イ 以上を前提として,まず,立体商標における商品等の立体的形状が商標法3条1項3号に該当するか否かについて考察する

(ア) 商品等の形状は,多くの場合,商品等に期待される機能をより効果的に発揮させたり,商品等の美感をより優れたものとするなどの目的で選択されるものであって,商品・役務の出所を表示し,自他商品・役務を識別する標識として用いられるものは少ないといえる。
 このように,商品等の製造者,供給者の観点からすれば,商品等の形状は,多くの場合,それ自体において出所表示機能ないし自他商品識別機能を有するもの,すなわち,商標としての機能を有するものとして採用するものではないといえる。
 また,商品等の形状を見る需要者の観点からしても,商品等の形状は,文字,図形,記号等により平面的に表示される標章とは異なり,商品の機能や美感を際立たせるために選択されたものと認識し,出所表示識別のために選択されたものとは認識しない場合が多いといえる。

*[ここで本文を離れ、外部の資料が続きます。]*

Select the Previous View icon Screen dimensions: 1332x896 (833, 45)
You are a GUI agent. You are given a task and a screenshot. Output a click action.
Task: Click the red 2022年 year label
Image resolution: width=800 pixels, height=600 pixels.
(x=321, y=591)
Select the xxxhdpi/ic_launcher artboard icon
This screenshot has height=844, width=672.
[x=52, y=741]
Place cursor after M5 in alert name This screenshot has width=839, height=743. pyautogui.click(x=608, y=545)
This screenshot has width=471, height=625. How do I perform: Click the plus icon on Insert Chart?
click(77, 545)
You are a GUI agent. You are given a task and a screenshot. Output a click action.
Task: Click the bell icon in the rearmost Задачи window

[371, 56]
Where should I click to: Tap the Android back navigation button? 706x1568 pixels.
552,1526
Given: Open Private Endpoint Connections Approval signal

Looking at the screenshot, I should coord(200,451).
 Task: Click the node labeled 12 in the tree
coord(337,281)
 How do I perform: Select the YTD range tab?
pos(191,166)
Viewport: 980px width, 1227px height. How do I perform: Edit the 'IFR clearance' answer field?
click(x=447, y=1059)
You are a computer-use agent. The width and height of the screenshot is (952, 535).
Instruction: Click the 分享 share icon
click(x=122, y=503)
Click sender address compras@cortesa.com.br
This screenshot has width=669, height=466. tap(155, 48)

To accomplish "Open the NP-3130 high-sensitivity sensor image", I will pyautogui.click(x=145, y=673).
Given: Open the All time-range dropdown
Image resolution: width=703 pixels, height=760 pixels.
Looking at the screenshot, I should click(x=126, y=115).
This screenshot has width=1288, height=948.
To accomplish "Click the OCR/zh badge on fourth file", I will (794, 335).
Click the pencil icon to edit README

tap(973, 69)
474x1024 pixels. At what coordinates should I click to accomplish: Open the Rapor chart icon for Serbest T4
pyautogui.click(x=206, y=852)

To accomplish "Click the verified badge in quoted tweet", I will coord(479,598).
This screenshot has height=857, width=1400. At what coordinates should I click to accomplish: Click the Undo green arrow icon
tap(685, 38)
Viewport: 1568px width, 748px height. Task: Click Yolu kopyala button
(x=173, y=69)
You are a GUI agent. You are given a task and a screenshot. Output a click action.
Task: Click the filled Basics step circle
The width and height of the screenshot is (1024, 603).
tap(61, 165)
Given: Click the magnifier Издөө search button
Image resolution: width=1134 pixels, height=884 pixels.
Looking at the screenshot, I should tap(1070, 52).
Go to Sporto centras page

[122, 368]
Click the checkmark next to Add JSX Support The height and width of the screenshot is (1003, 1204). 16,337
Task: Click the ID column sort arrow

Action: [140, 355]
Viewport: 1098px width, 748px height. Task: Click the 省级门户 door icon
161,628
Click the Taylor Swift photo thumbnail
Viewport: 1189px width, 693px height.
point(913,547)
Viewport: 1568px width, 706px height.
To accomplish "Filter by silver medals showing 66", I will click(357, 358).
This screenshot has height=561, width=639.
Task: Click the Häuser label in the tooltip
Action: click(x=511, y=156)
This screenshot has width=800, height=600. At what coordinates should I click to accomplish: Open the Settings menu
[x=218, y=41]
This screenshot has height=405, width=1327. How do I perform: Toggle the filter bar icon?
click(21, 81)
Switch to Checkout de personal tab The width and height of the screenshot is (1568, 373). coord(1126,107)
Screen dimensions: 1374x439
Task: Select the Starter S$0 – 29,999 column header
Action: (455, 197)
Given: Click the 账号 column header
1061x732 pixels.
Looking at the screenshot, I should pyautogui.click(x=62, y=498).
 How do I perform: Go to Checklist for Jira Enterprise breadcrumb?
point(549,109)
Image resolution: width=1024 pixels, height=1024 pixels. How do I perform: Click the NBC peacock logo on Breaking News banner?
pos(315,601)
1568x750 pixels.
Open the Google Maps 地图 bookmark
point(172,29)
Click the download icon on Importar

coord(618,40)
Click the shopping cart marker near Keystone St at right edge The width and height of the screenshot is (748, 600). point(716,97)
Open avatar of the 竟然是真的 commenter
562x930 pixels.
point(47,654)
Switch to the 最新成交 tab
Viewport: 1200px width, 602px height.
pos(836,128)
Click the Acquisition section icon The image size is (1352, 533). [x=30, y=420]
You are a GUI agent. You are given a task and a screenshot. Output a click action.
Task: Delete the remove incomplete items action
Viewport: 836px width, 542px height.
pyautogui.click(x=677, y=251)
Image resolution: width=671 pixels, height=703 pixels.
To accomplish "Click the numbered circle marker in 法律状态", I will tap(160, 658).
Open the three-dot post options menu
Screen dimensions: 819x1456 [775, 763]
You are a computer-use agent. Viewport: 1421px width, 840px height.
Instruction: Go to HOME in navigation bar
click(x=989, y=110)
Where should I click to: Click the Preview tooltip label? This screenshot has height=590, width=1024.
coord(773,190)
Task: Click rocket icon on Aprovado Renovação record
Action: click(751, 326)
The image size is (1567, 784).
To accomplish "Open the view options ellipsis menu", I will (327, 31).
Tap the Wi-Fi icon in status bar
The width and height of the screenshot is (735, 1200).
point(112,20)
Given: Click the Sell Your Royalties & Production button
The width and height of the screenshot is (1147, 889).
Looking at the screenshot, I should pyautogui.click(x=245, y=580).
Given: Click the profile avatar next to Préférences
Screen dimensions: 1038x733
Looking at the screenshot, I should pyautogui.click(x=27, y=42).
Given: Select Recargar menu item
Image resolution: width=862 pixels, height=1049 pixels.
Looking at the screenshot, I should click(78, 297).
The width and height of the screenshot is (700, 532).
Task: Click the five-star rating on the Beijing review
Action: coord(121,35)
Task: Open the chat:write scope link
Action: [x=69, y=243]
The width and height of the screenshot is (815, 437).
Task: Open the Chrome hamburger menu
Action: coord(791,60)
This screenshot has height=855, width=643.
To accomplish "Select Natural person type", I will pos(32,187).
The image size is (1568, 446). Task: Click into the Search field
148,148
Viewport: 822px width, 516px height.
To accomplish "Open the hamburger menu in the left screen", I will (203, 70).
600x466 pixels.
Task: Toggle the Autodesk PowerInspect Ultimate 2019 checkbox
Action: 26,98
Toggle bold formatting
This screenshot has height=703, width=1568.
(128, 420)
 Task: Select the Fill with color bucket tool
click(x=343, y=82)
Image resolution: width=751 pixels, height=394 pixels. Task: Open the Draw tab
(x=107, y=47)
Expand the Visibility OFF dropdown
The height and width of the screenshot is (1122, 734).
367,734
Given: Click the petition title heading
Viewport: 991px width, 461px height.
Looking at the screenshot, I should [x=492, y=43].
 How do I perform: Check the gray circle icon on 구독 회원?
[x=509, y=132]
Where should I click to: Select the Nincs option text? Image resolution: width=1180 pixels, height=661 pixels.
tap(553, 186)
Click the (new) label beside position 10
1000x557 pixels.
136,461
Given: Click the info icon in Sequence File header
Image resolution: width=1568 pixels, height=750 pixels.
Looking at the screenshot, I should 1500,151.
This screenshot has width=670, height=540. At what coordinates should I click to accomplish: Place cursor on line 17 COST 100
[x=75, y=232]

 そうすると,商品等の形状は,多くの場合に,商品等の機能又は美感に資することを目的として採用されるものであり,客観的に見て,そのような目的のために採用されると認められる形状は,特段の事情のない限り,商品等の形状を普通に用いられる方法で使用する標章のみからなる商標として,同号に該当すると解するのが相当である

(イ) また,商品等の具体的形状は,商品等の機能又は美感に資することを目的として採用されるが,一方で,当該商品の用途,性質等に基づく制約の下で,通常は,ある程度の選択の幅があるといえる。

 しかし,同種の商品等について,機能又は美感上の理由による形状の選択と予測し得る範囲のものであれば,当該形状が特徴を有していたとしても,商品等の機能又は美感に資することを目的とする形状として,同号に該当するものというべきである。けだし,商品等の機能又は美感に資することを目的とする形状は,同種の商品等に関与する者が当該形状を使用することを欲するものであるから,先に商標出願したことのみを理由として当該形状を特定の者に独占させることは,公益上の観点から適切でないからである

(ウ) さらに,需要者において予測し得ないような斬新な形状の商品等であったとしても,当該形状が専ら商品等の機能向上の観点から選択されたものであるときには,商標法4条1項18号の趣旨を勘案すれば,商標法3条1項3号に該当するというべきである
 けだし,商品等が同種の商品等に見られない独特の形状を有する場合に,商品等の機能の観点からは発明ないし考案として,商品等の美感の観点からは意匠として,それぞれ特許法・実用新案法ないし意匠法の定める要件を備えれば,その限りおいて独占権が付与されることがあり得るが,これらの法の保護の対象になり得る形状について,商標権によって保護を与えることは,商標権は存続期間の更新を繰り返すことにより半永久的に保有することができる点を踏まえると,商品等の形状について,特許法,意匠法等による権利の存続期間を超えて半永久的に特定の者に独占権を認める結果を生じさせることになり,自由競争の不当な制限に当たり公益に反するからである。』

『・・・
エ 以上のとおりであるから,本願商標は,商品等の形状を普通に用いられる方法で使用する標章のみからなる商標として,商標法3条1項3号に該当するものというべきである。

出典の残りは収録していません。